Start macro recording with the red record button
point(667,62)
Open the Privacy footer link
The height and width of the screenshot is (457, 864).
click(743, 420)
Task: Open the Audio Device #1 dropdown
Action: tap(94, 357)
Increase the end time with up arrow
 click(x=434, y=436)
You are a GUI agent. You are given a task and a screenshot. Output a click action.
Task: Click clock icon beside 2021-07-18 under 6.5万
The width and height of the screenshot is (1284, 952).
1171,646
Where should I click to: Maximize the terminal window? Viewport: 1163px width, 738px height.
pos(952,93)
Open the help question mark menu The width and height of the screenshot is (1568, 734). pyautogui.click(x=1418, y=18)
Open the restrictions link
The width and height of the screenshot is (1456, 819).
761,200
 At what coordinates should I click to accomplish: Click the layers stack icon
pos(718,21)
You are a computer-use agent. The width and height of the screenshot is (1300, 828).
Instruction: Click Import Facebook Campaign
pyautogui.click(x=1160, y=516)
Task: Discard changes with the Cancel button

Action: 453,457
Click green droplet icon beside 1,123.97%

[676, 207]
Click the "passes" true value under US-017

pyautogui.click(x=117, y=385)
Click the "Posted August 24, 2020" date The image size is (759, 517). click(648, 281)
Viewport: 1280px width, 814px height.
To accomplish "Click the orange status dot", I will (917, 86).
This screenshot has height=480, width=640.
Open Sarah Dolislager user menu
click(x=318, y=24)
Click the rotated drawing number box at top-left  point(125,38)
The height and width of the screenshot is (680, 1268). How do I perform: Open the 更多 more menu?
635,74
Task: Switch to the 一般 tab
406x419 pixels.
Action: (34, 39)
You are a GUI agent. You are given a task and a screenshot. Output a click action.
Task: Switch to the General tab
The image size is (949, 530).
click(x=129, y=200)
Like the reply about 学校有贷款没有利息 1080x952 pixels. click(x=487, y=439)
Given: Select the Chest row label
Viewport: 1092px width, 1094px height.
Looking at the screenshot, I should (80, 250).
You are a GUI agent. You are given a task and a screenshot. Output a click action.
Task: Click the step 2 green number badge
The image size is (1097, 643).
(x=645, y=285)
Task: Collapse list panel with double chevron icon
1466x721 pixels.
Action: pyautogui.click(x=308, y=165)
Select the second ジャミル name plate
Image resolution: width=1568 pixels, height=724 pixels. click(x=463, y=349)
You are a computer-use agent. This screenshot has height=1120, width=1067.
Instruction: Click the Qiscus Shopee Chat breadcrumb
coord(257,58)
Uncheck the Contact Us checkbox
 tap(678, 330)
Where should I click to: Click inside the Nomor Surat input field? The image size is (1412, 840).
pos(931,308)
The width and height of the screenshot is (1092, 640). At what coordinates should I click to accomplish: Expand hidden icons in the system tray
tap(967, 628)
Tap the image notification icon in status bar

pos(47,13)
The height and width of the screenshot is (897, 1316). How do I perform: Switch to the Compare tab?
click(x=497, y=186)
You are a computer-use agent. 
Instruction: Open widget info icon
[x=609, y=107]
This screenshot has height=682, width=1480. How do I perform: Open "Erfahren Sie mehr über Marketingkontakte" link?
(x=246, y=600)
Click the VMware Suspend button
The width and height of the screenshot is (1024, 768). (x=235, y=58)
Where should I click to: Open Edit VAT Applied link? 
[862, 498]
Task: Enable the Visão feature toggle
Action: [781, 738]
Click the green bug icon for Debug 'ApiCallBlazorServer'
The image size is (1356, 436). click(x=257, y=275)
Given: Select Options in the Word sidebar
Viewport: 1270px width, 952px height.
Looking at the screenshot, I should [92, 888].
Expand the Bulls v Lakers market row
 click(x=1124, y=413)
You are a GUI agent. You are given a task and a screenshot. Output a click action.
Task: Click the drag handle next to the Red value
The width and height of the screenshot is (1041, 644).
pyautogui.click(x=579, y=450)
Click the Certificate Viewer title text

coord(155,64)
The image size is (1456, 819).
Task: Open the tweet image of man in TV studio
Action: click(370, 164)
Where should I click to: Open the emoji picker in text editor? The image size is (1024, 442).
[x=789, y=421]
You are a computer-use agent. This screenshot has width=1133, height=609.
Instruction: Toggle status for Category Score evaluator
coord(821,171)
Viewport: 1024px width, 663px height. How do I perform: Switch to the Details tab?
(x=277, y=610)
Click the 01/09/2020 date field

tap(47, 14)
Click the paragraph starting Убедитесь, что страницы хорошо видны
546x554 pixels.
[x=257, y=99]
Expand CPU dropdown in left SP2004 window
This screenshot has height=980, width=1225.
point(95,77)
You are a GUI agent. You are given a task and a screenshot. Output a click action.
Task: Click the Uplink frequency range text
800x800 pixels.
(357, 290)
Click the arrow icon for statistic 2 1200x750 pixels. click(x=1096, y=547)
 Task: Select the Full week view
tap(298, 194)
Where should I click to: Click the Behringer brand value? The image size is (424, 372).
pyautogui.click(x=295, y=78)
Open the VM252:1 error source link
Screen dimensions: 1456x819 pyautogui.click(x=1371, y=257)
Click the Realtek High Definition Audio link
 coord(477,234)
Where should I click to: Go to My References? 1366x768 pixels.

What is required »
Reproduce the data verbatim from the line containing "Viewport: 1280px width, 814px height." through the line containing "Action: pyautogui.click(x=308, y=165)", inclusive.

Exercise solution »
Viewport: 1280px width, 814px height.
To accomplish "Click the orange status dot", I will (917, 86).
This screenshot has height=480, width=640.
Open Sarah Dolislager user menu
click(x=318, y=24)
Click the rotated drawing number box at top-left  point(125,38)
The height and width of the screenshot is (680, 1268). How do I perform: Open the 更多 more menu?
635,74
Task: Switch to the 一般 tab
406x419 pixels.
Action: (34, 39)
You are a GUI agent. You are given a task and a screenshot. Output a click action.
Task: Switch to the General tab
The image size is (949, 530).
click(x=129, y=200)
Like the reply about 学校有贷款没有利息 1080x952 pixels. click(x=487, y=439)
Given: Select the Chest row label
Viewport: 1092px width, 1094px height.
Looking at the screenshot, I should (80, 250).
You are a GUI agent. You are given a task and a screenshot. Output a click action.
Task: Click the step 2 green number badge
The image size is (1097, 643).
(x=645, y=285)
Task: Collapse list panel with double chevron icon
1466x721 pixels.
Action: pyautogui.click(x=308, y=165)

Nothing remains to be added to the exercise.